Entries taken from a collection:

========

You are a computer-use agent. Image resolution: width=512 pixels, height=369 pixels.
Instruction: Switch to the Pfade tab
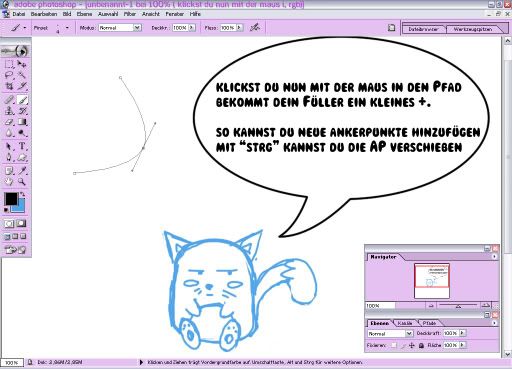(x=429, y=323)
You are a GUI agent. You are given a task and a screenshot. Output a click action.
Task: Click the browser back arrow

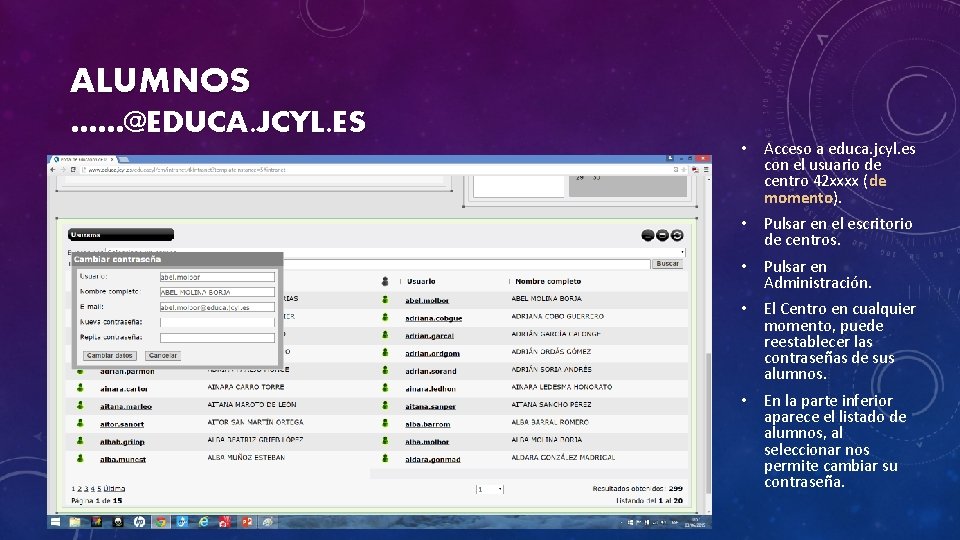coord(53,170)
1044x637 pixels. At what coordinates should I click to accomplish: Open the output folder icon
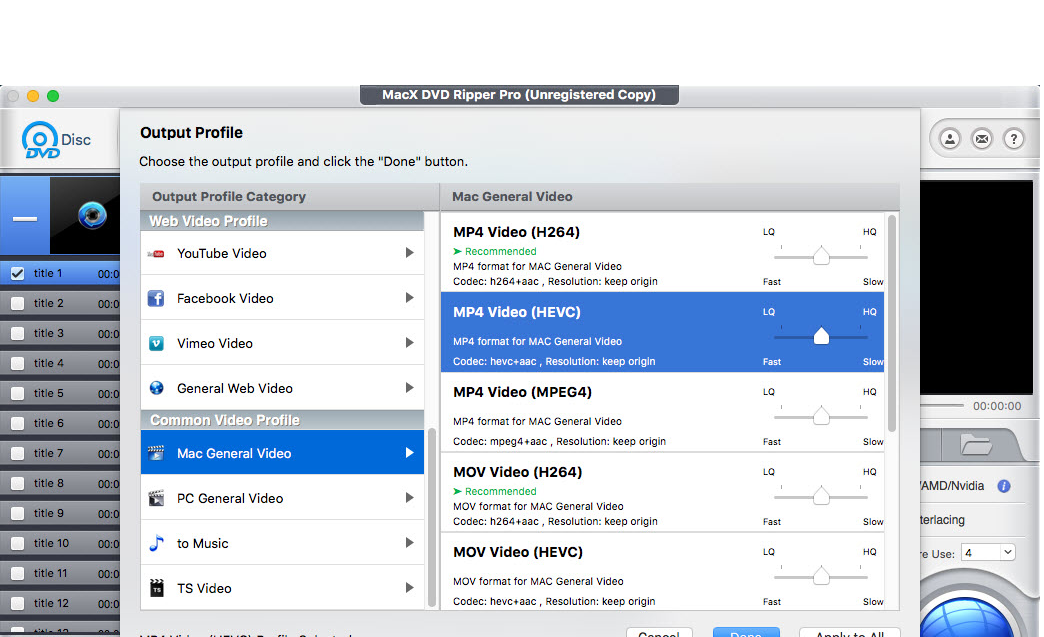coord(975,443)
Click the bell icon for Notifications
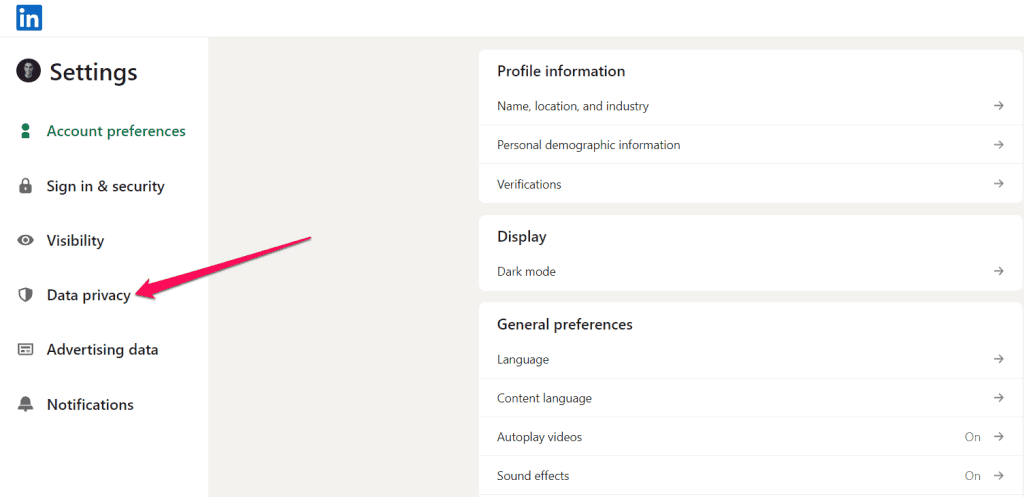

========

ACTIVITY
Return every entry word for word, leaving the pictures out.

WRITTEN RESPONSE
You are a computer-use agent. Image resolution: width=512 pixels, height=369 pixels.
Instruction: Switch to the Pfade tab
(x=429, y=323)
You are a GUI agent. You are given a task and a screenshot. Output a click action.
Task: Click the browser back arrow

coord(53,170)
1044x637 pixels. At what coordinates should I click to accomplish: Open the output folder icon
coord(975,443)
Click the bell icon for Notifications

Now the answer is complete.